When water vapour condenses into water, most of its stored energy is released into the atmosphere as heat, and ultimately re-radiated into space. But a tiny fraction, (about 200 000 TWh y−1), reaches the Earth as rain or snow, with roughly one fifth of this falling on hills and mountains, descending to sea level in the world’s streams and rivers. The 40 000 TWh y−1 of energy carried by this flowing water can be regarded as the world’s total hydro resource.
It is obviously not possible to build hydro plants on every river or stream, so the usable fraction of this flow will be significantly lower, and at the time of writing, the world’s technical hydro potential is estimated to be about 16 000 TWh y−1, (two-fifths of the above total resource) though the International Energy Agency estimates it at 14 600 TWh y−1(IEA, 2016).

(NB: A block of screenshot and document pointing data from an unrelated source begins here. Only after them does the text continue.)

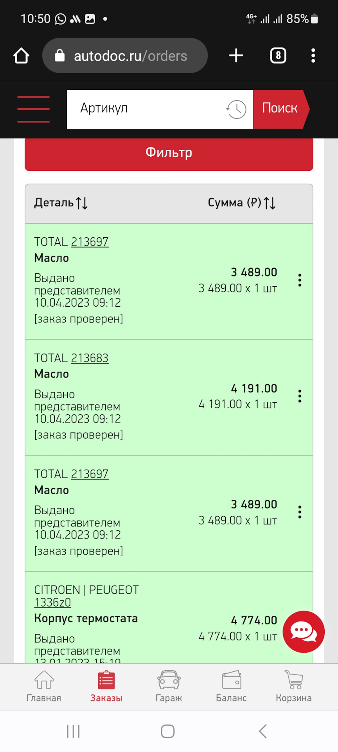
Task: Open the hamburger site menu
Action: pyautogui.click(x=34, y=109)
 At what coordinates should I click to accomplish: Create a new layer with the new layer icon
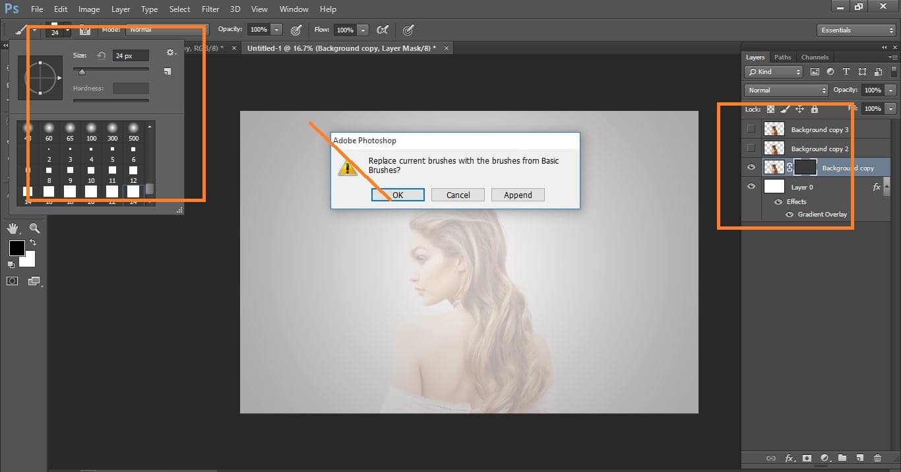(x=861, y=457)
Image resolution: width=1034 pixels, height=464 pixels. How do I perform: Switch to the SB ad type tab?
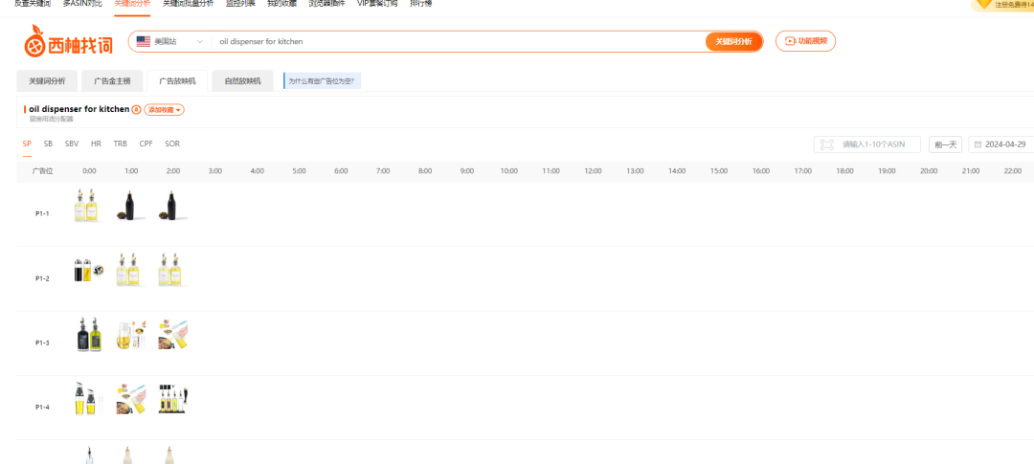pyautogui.click(x=48, y=144)
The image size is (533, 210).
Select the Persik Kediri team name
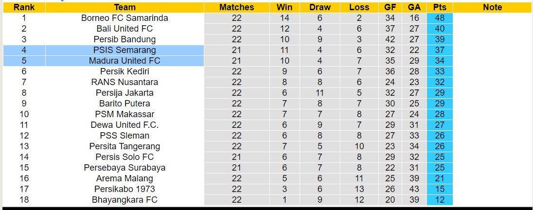[124, 71]
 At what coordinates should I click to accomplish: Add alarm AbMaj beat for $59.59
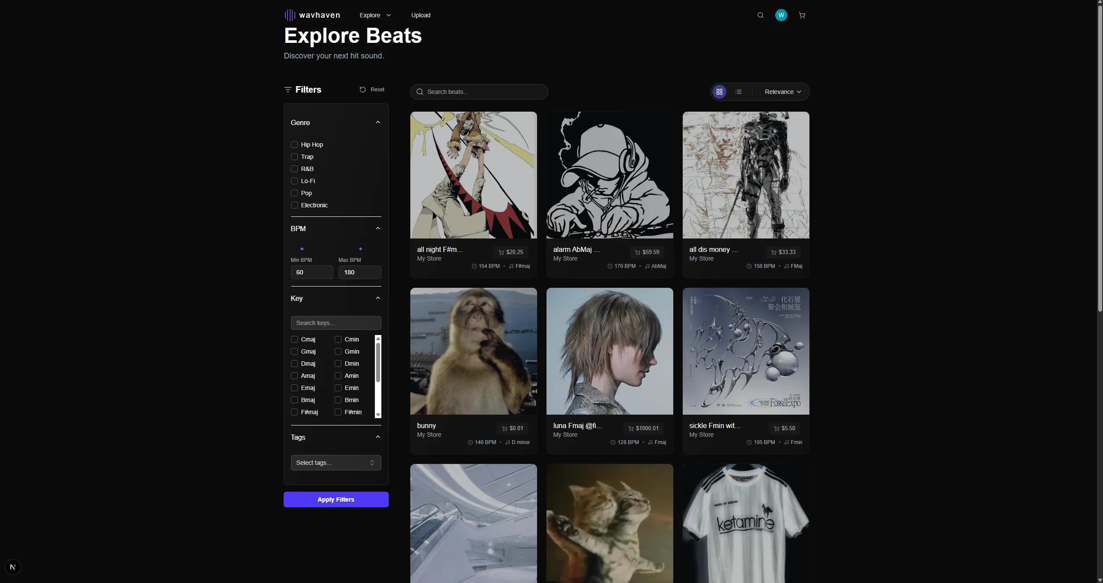point(647,252)
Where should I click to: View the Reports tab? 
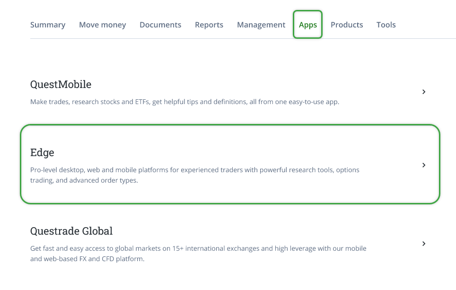(x=209, y=25)
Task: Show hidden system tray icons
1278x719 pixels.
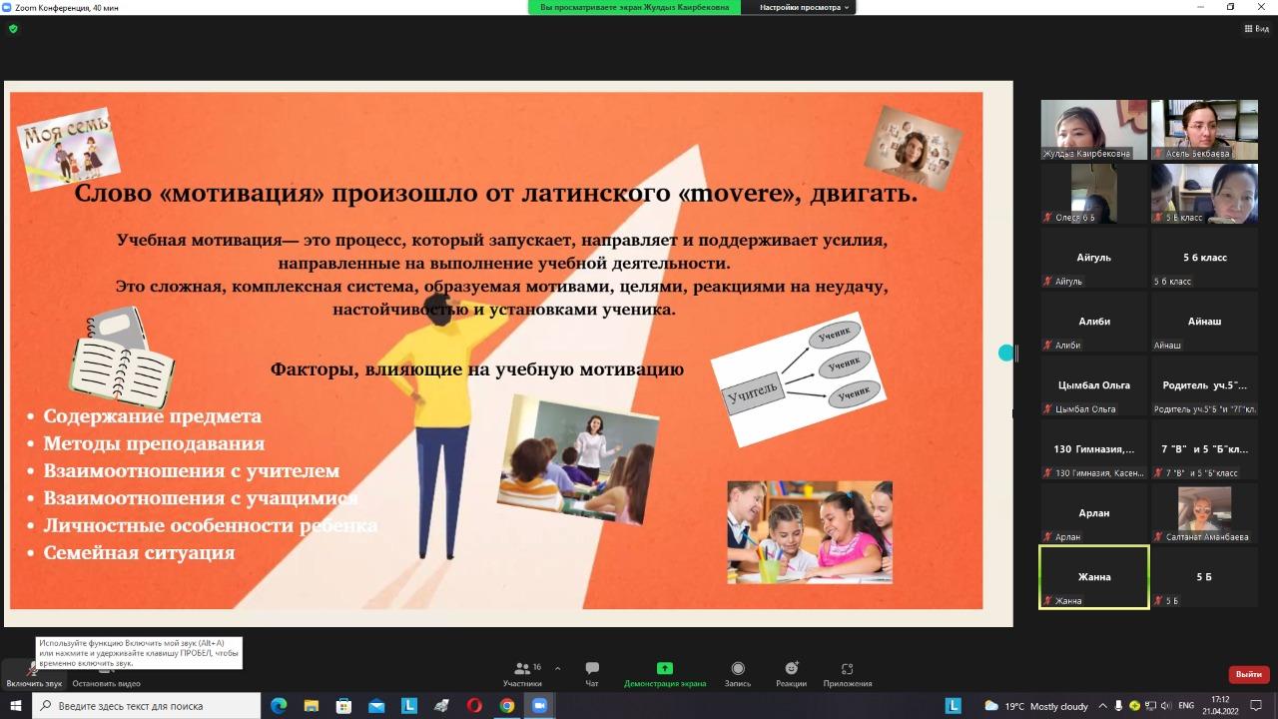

This latter figure is equivalent to an installed capacity of around 3 700 GW, approximately three times the current figure.
But how much hydroelectricity is available at a cost competitive with power from other sources? One definition of this economic potential suggests that it is the fraction of the total resource that:
can be exploited within the limits of current technology under present and expected local economic conditions. The figures may or may not exclude economic potential that would be unacceptable for social or environmental reasons.
Estimates of the economic potential for hydropower in different countries or regions are much less reliable than estimates of the total or technical potential. Here we consider only the total resource and the technical potential, leaving the economic aspects until Section 5.10.